EDIT: The GUI can be resized to 1449x900 from the original 1087x675 which makes everything better, still all the elements look a bit small.


----------



## muziksculp (Mar 24, 2017)

LuSH-101 is one of my favorite VST-Synths. 

I highly recommend it.


----------



## ghobii (Mar 24, 2017)

This is a really great, underrated synth. CPU usage can vary widely as you can stack up to 8 instances all with completely different settings. You could actually write a song with just one patch.


----------



## heisenberg (Mar 24, 2017)

creativeforge said:


> Thanks! How is the power load on your machine?



Never had any issues. I have a beefy desktop.


----------



## muziksculp (Mar 24, 2017)

You really don't need 8 layers to make fat or interesting sounds with LuSH-101

Two to Four layers is plenty for me.


----------



## kurtvanzo (Mar 24, 2017)

Just did a rundown on the demo. Very impressive. Some sounds that are very unique (especially in Basses, Pads, and Leads) that are nowhere else that I know (and I have Omnisphere, Rob Papen, and U-he Synths). And many sounds are crispier here than other synths, that will help them stand out in a mix. Although for me only about 10% of the sounds really shine, with this synth that's still 160 patches just in the factory library. Def worth the $49 IMHO.
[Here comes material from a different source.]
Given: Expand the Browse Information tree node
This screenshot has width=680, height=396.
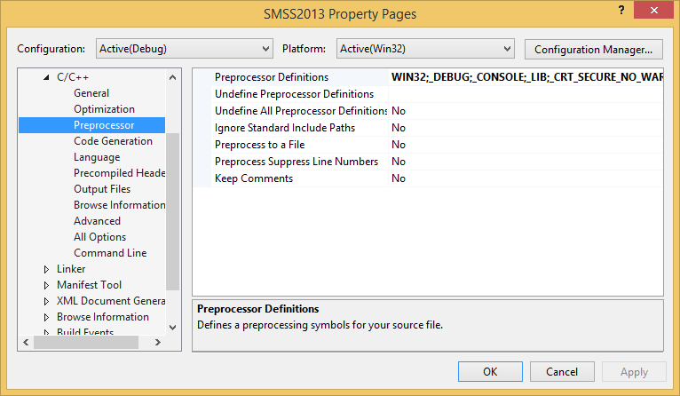Looking at the screenshot, I should pos(46,317).
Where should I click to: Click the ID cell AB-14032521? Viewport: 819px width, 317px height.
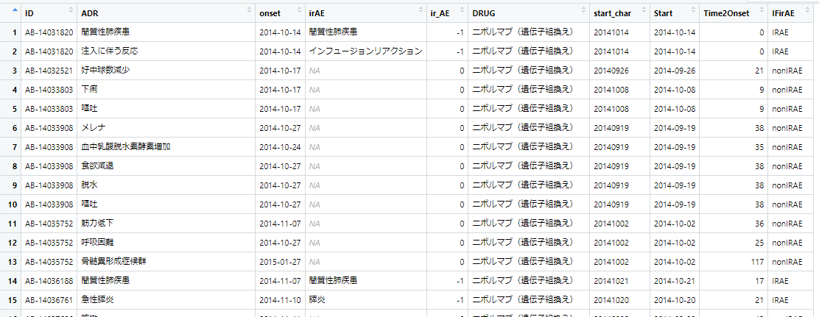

Also have to give it a thumbs up for browser layout. In my mind even cooler than Omni, because the Keyboard layout below shows you where all the sames are, including velocity layers, in an easy to read color coded format.
Really wish other synths would disply like this (including Kontakt).


----------



## woodsdenis (Mar 26, 2017)

At that price a no brainer, great synth.


----------



## kurtvanzo (Mar 27, 2017)

Does anyone here own the Presets from Audio Mind Project? They had a bundle of 500 presets for the Lush-101 that sound great but the ship closed for good last September (they had a closeout price on every preset they made for only $27). Can't find it for sale anywhere. If anyone has these presets (or the Presets from them for FM8) please PM me, I'd be glad to pay for a copy.


----------